- ASSIGNMENT 1 -
Echo the passage of the airport assistance report between "Airports of Thailand" and "Covid-19 outbreak subsides.", inclusive.
- ASSIGNMENT 2 -
Proceed with the airport assistance report from the point where it stops.

- EXTRACT PROVIDED -
———

Friday 29 Mar 2024
By
main news image

This article first appeared in The Edge Financial Daily on February 24, 2020

Malaysia Airports Holdings Bhd
(Feb 21, RM6.75)
Maintain hold with an unchanged target price of RM7.47:
Last Tuesday, the Singapore government announced a S$112 million (RM335.69 million) Aviation Sector Assistance Package, co-funded by the government, Civil Aviation Authority of Singapore (industry regulator) and by Changi Airport Group (CAG), the airport operator, in order to assist airlines affected by the Covid-19 outbreak.

Measures included 100% landing charge rebate/credit for flights from China to Singapore, 10% landing charge rebates for flights from Asean to Singapore, 100% parking charge rebate for all flights, and a six-month waiver of the planned 1% annual increase in aeronautical charges that was scheduled to take effect on April 1. This means the CAG will bear some of the costs related to assistance given to the airlines.

Airports of Thailand PCL (AOT) yesterday announced that it will offer discounts to help retailers at its Thai airports. AOT reserves the right to cancel or modify the assistance if the Covid-19 outbreak subsides.

AOT’s scheme includes: i) providing a 20% discount on fixed rent for one year from February until January 2021, extendable by one more year until March 2022; ii) exempting concessionaires from paying minimum guarantees and only charging them a share of actual revenues for up to two years between February 2020 and March 2022; and iii) potentially extending concession fee waivers for another six months upon request. During the 2003 severe acute respiratory syndrome crisis, the Malaysian government announced: 1) a 50% cut on landing and parking fees for flights operated by foreign airlines into the Kuala Lumpur International Airport for a period of one year; and 2) a 50% discount on rental rates for duty-free shops and other outlets at airports for seven months. These incentives were borne by Malaysia Airports Holdings Bhd (MAHB).

———

- RECORDS SHOWN -
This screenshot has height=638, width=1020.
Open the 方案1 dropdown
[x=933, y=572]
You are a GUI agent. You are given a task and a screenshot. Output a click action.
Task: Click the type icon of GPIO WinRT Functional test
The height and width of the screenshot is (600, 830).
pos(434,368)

———

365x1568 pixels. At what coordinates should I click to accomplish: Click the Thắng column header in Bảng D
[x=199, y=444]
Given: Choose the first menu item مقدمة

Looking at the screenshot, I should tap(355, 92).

———

- YOUR RESPONSE 1 -
Airports of Thailand PCL (AOT) yesterday announced that it will offer discounts to help retailers at its Thai airports. AOT reserves the right to cancel or modify the assistance if the Covid-19 outbreak subsides.

- YOUR RESPONSE 2 -
Assuming a 50% cut on landing and parking fees and on rental rates for six months from March to August for all airlines and all airports, MAHB’s forecasted financial year ending Dec 31, 2020 (FY20F) revenue and profit may be cut by up to RM250 million, which represents a 52% negative impact to the Malaysian operations’ current core net profit forecast of RM477 million, and a 35% negative impact to our current group FY20F core earnings forecast of RM712 million, depending on the details of the package that may be offered by MAHB next week.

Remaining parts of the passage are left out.